• **What you are asked to do**
Edit the records below by changing every "Identify the location of" to "Give the position of", and leave everything else unchanged.
• • •
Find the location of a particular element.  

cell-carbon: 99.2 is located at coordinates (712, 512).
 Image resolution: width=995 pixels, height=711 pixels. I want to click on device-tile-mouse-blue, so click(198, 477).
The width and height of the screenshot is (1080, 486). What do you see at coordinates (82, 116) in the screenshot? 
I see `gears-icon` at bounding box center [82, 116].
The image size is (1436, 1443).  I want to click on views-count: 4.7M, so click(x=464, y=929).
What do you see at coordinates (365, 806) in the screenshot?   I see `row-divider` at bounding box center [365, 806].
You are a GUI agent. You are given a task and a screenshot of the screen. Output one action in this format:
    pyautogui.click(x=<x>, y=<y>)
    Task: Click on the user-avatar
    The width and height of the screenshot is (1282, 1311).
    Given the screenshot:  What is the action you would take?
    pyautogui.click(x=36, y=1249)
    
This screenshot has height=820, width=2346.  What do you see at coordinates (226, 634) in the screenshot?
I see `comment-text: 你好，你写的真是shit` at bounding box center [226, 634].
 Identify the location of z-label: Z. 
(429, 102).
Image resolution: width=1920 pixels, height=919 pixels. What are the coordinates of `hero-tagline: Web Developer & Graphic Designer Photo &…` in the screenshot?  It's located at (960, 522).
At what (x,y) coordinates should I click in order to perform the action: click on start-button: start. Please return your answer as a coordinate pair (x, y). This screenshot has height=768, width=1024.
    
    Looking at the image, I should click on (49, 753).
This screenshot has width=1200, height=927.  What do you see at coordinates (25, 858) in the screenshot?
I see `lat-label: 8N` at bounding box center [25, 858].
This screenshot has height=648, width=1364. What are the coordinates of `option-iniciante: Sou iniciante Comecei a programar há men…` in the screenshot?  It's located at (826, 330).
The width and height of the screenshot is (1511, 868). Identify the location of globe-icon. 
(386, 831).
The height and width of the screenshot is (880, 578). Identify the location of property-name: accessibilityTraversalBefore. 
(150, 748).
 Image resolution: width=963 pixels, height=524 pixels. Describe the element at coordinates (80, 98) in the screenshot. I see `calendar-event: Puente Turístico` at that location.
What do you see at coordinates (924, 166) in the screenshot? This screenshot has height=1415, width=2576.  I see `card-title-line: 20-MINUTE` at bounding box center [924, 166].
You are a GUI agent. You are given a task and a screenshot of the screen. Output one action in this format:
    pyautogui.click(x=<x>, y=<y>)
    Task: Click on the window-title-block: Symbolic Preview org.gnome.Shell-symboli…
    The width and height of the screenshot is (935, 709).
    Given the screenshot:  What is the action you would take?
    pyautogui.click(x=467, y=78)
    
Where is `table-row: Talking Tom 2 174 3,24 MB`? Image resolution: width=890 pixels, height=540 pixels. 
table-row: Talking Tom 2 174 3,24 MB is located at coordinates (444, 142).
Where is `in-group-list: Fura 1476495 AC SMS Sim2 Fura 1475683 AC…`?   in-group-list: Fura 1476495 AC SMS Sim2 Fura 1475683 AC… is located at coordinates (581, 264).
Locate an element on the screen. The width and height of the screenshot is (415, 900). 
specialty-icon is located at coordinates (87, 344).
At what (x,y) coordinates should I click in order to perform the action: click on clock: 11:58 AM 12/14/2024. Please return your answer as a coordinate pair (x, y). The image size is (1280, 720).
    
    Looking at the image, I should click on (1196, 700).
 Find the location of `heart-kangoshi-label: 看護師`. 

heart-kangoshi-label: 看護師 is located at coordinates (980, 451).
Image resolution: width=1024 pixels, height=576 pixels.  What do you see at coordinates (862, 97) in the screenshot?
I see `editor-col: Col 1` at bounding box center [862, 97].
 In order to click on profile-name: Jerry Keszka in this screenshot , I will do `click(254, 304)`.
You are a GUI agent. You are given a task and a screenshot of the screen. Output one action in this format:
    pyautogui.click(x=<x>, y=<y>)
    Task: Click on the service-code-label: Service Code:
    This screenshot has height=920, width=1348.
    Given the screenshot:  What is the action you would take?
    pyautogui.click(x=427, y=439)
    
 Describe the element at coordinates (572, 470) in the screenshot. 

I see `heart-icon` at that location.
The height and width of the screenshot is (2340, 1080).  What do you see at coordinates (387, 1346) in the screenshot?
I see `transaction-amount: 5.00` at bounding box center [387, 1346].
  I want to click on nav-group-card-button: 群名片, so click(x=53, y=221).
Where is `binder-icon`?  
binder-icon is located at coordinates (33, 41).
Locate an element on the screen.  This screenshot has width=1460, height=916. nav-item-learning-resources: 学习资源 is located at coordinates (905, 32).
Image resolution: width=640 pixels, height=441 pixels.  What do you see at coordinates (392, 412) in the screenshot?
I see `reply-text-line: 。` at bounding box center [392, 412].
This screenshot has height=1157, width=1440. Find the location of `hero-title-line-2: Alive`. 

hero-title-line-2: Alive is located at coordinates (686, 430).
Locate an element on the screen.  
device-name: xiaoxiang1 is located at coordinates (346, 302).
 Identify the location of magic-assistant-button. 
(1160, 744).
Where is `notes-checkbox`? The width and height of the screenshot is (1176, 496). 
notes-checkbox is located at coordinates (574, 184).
• • •
• **Answer for this exercise**
Find the location of a particular element.  

cell-carbon: 99.2 is located at coordinates (712, 512).
 Image resolution: width=995 pixels, height=711 pixels. I want to click on device-tile-mouse-blue, so click(198, 477).
The width and height of the screenshot is (1080, 486). What do you see at coordinates (82, 116) in the screenshot? 
I see `gears-icon` at bounding box center [82, 116].
The image size is (1436, 1443).  I want to click on views-count: 4.7M, so click(x=464, y=929).
What do you see at coordinates (365, 806) in the screenshot?   I see `row-divider` at bounding box center [365, 806].
You are a GUI agent. You are given a task and a screenshot of the screen. Output one action in this format:
    pyautogui.click(x=<x>, y=<y>)
    Task: Click on the user-avatar
    The width and height of the screenshot is (1282, 1311).
    Given the screenshot:  What is the action you would take?
    pyautogui.click(x=36, y=1249)
    
This screenshot has height=820, width=2346.  What do you see at coordinates (226, 634) in the screenshot?
I see `comment-text: 你好，你写的真是shit` at bounding box center [226, 634].
 Give the position of z-label: Z. 
(429, 102).
Image resolution: width=1920 pixels, height=919 pixels. What are the coordinates of `hero-tagline: Web Developer & Graphic Designer Photo &…` in the screenshot?  It's located at (960, 522).
At what (x,y) coordinates should I click in order to perform the action: click on start-button: start. Please return your answer as a coordinate pair (x, y). This screenshot has height=768, width=1024.
    
    Looking at the image, I should click on (49, 753).
This screenshot has width=1200, height=927.  What do you see at coordinates (25, 858) in the screenshot?
I see `lat-label: 8N` at bounding box center [25, 858].
This screenshot has height=648, width=1364. What are the coordinates of `option-iniciante: Sou iniciante Comecei a programar há men…` in the screenshot?  It's located at (826, 330).
The width and height of the screenshot is (1511, 868). Give the position of globe-icon. 
(386, 831).
The height and width of the screenshot is (880, 578). Give the position of property-name: accessibilityTraversalBefore. 
(150, 748).
 Image resolution: width=963 pixels, height=524 pixels. Describe the element at coordinates (80, 98) in the screenshot. I see `calendar-event: Puente Turístico` at that location.
What do you see at coordinates (924, 166) in the screenshot? This screenshot has height=1415, width=2576.  I see `card-title-line: 20-MINUTE` at bounding box center [924, 166].
You are a GUI agent. You are given a task and a screenshot of the screen. Output one action in this format:
    pyautogui.click(x=<x>, y=<y>)
    Task: Click on the window-title-block: Symbolic Preview org.gnome.Shell-symboli…
    The width and height of the screenshot is (935, 709).
    Given the screenshot:  What is the action you would take?
    pyautogui.click(x=467, y=78)
    
Where is `table-row: Talking Tom 2 174 3,24 MB`? Image resolution: width=890 pixels, height=540 pixels. 
table-row: Talking Tom 2 174 3,24 MB is located at coordinates (444, 142).
Where is `in-group-list: Fura 1476495 AC SMS Sim2 Fura 1475683 AC…`?   in-group-list: Fura 1476495 AC SMS Sim2 Fura 1475683 AC… is located at coordinates (581, 264).
Locate an element on the screen. The width and height of the screenshot is (415, 900). 
specialty-icon is located at coordinates (87, 344).
At what (x,y) coordinates should I click in order to perform the action: click on clock: 11:58 AM 12/14/2024. Please return your answer as a coordinate pair (x, y). The image size is (1280, 720).
    
    Looking at the image, I should click on (1196, 700).
 Find the location of `heart-kangoshi-label: 看護師`. 

heart-kangoshi-label: 看護師 is located at coordinates (980, 451).
Image resolution: width=1024 pixels, height=576 pixels.  What do you see at coordinates (862, 97) in the screenshot?
I see `editor-col: Col 1` at bounding box center [862, 97].
 In order to click on profile-name: Jerry Keszka in this screenshot , I will do `click(254, 304)`.
You are a GUI agent. You are given a task and a screenshot of the screen. Output one action in this format:
    pyautogui.click(x=<x>, y=<y>)
    Task: Click on the service-code-label: Service Code:
    This screenshot has height=920, width=1348.
    Given the screenshot:  What is the action you would take?
    pyautogui.click(x=427, y=439)
    
 Describe the element at coordinates (572, 470) in the screenshot. 

I see `heart-icon` at that location.
The height and width of the screenshot is (2340, 1080).  What do you see at coordinates (387, 1346) in the screenshot?
I see `transaction-amount: 5.00` at bounding box center [387, 1346].
  I want to click on nav-group-card-button: 群名片, so click(x=53, y=221).
Where is `binder-icon`?  
binder-icon is located at coordinates (33, 41).
Locate an element on the screen.  This screenshot has width=1460, height=916. nav-item-learning-resources: 学习资源 is located at coordinates (905, 32).
Image resolution: width=640 pixels, height=441 pixels.  What do you see at coordinates (392, 412) in the screenshot?
I see `reply-text-line: 。` at bounding box center [392, 412].
This screenshot has height=1157, width=1440. Find the location of `hero-title-line-2: Alive`. 

hero-title-line-2: Alive is located at coordinates (686, 430).
Locate an element on the screen.  
device-name: xiaoxiang1 is located at coordinates (346, 302).
 Give the position of magic-assistant-button. 
(1160, 744).
Where is `notes-checkbox`? The width and height of the screenshot is (1176, 496). 
notes-checkbox is located at coordinates (574, 184).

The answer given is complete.